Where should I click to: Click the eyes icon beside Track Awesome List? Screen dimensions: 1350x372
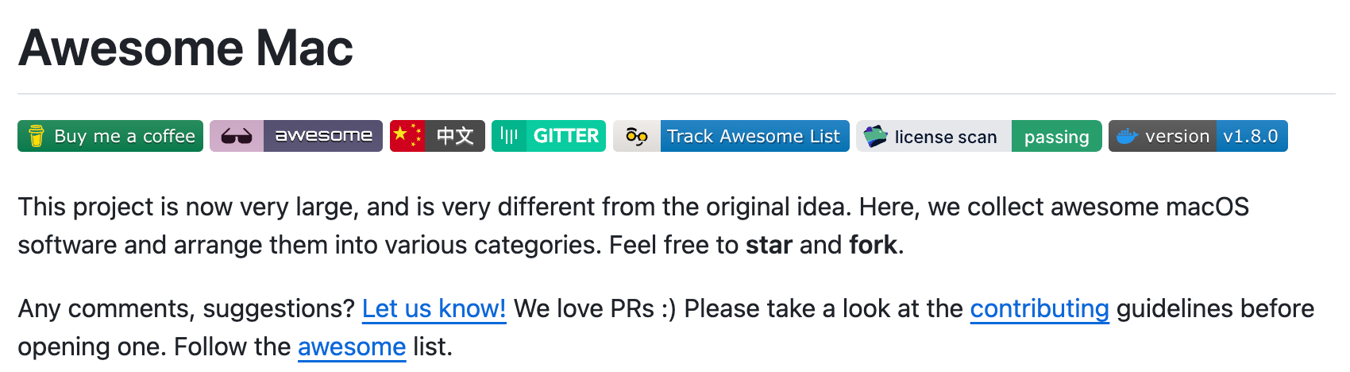point(637,136)
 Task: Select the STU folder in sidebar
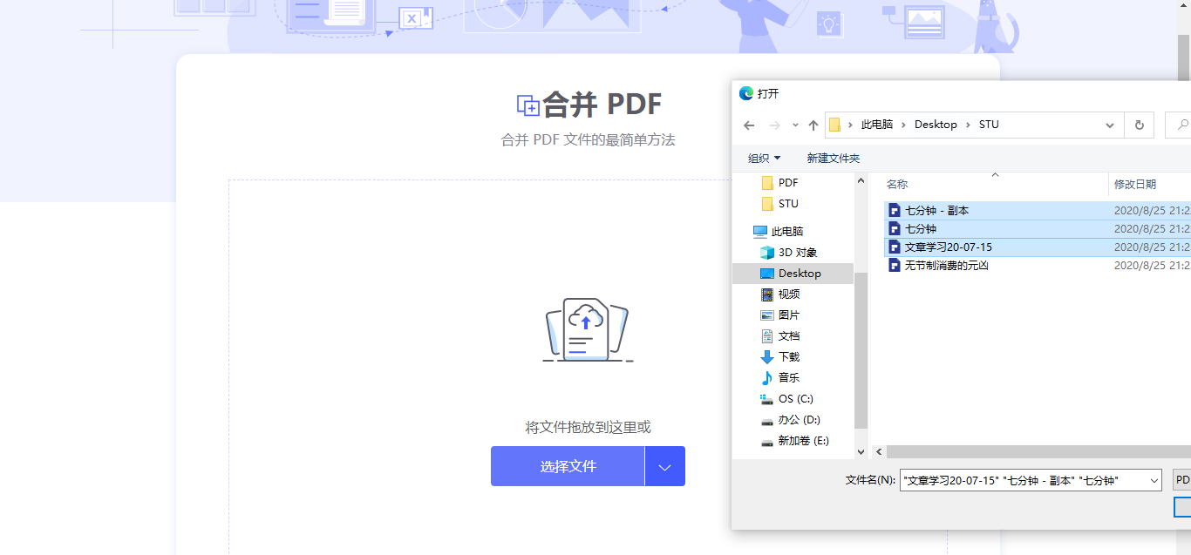pyautogui.click(x=788, y=204)
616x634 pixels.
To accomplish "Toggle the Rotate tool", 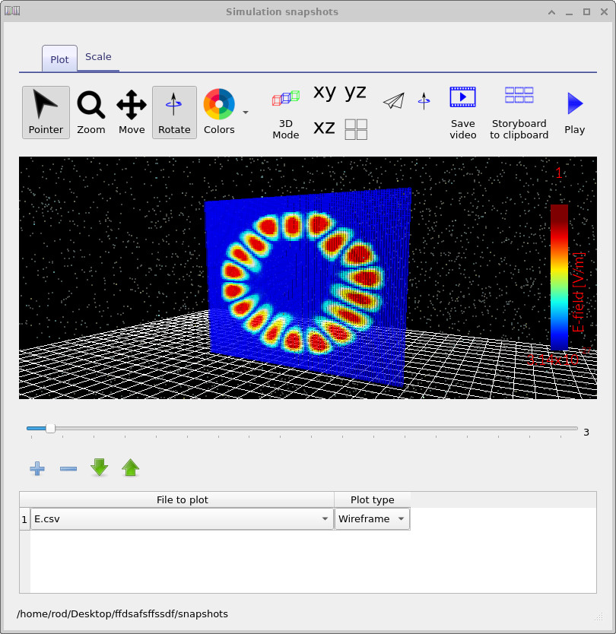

================

**What is required:**
Copy nothing but the lines from the one containing "Task: Select the STU folder in sidebar" through the last line of the listing above, transcribed exactly and with no pictures.

**Solution:**
 Task: Select the STU folder in sidebar
pyautogui.click(x=788, y=204)
616x634 pixels.
To accomplish "Toggle the Rotate tool", 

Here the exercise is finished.